Dear All i have developed a scheme for signcryption, i want to test the time taken for modular exponentiation. i am using the below code for signcryption part

start = time.clock()
gamma  =    pow(g , x, p)
print ('The value of gamma is : '),gamma
Time_signcrypt = time.clock() - start

and for unsigncryption part i am calculating the time taken with this line of code

start = time.clock()
seed =  (XA + x - XA) 
gamma_new = pow(g , seed, p)
Time_new_gamma = time.clock() - start

The problem is using the same values, the results i get from both the timing function is different.

Signcryption values: 
0.035299674 
0.025940017 

Unsigncryption values: 
0.019342944
0.01727206

The values should be same as the same function is applied at both ends with same parameters. Another important things is that in unsigncryption part , one step is additional but still the time taken is less than the signcryption part. I cant get it what is wrong i have tested almost 35 times and the results vary most of the times :(

Please advice where am i going wrong ?

+3  A: 

To time methods, run them many times until the cumulated time is at least 10 seconds, then divide the time by the number of runs.

Otherwise, the timing will be very inaccurate because of various reasons:

  1. Other processes which get the CPU
  2. Interrupts running in the background
  3. Thermal effects
  4. Cosmic radiation
  5. You get the idea.. ;-)
Aaron Digulla
and can you please provide me the reason for this as i am calculating time for only a simple pow () function, its just one line and same thing is happening in unsigncryption part, still both the outputs vary. also the values of signcryption and unsigncryption vary alot but the values within each signcryption/unsigncryption part are closer.I have been testing the values since morning now n no luck :S :(
fahad
ok i have an idea now , thanks for the update :)
fahad
+1  A: 

Because CPU's are constantly scheduling between different processes, the same piece of code will take a different time, every time it's executed.

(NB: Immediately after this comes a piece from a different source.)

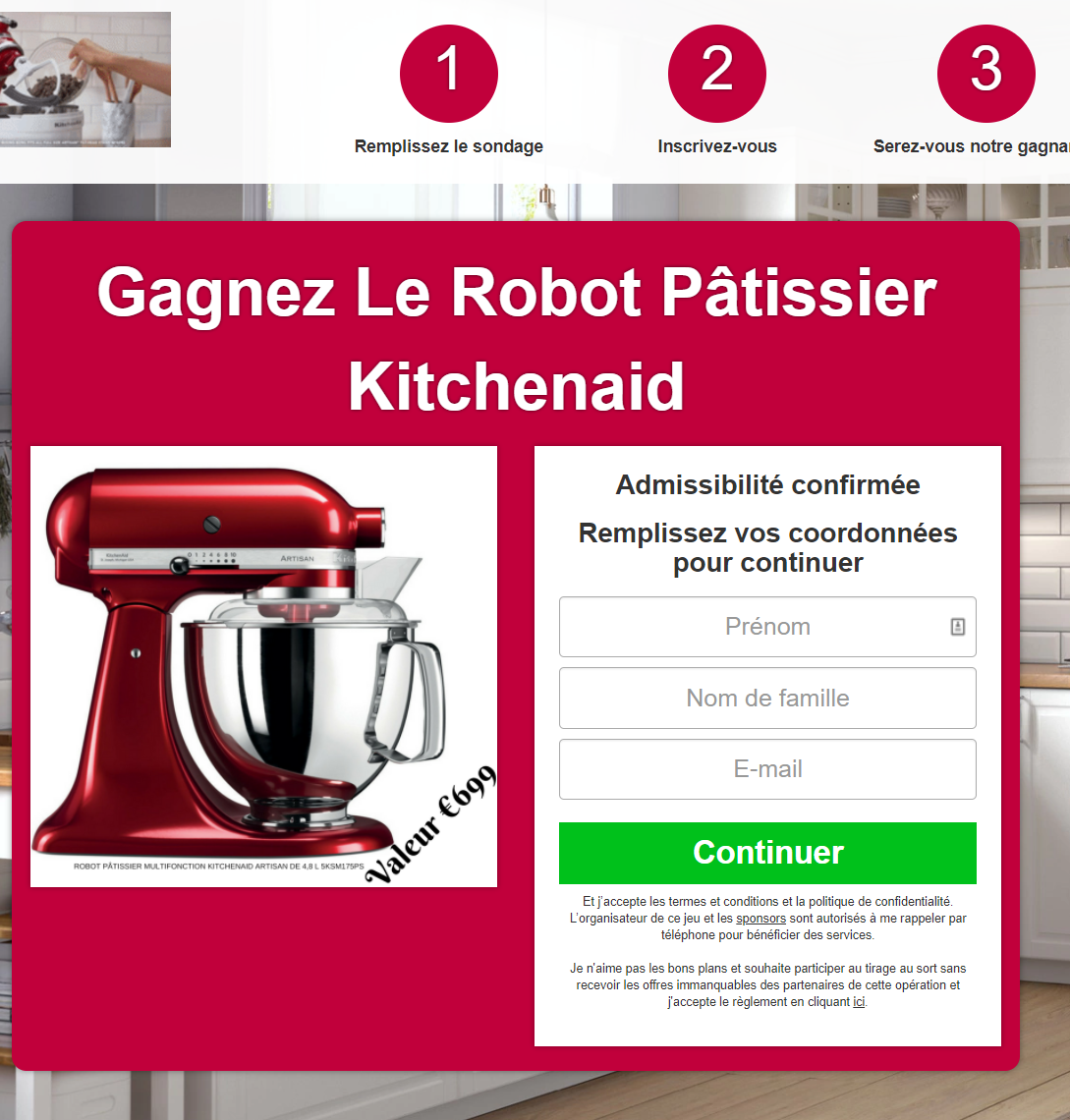
Task: Click the green Continuer button
Action: coord(767,853)
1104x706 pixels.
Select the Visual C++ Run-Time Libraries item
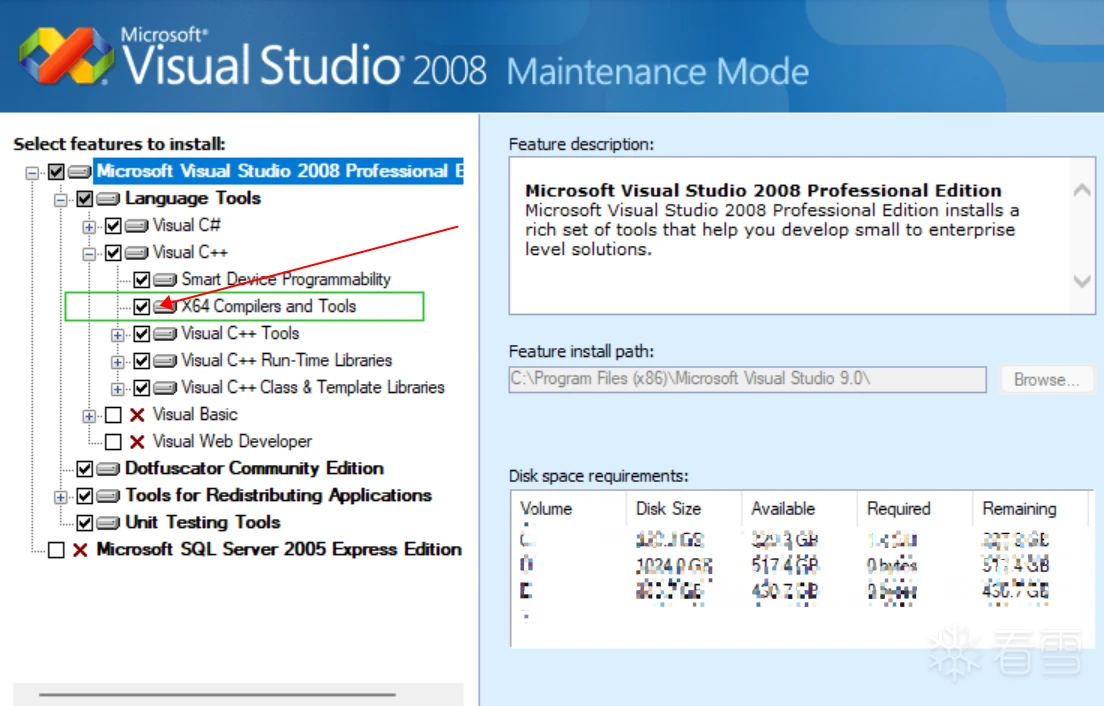point(286,361)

The first function will be in general slower, because of the print statement, which takes "quite some" time.

Peter Smit
+2  A: 

There's a timeit module for doing exactly this kind of thing. It runs your code multiple times (1 million by default) and reports the stats for that run. Much more accurate than trying to time a single run, where your code can be subject to all sorts of issues.

pycruft
A: 

I asked a similar question about accurate time stamping in Python which may be of use.

Jon Cage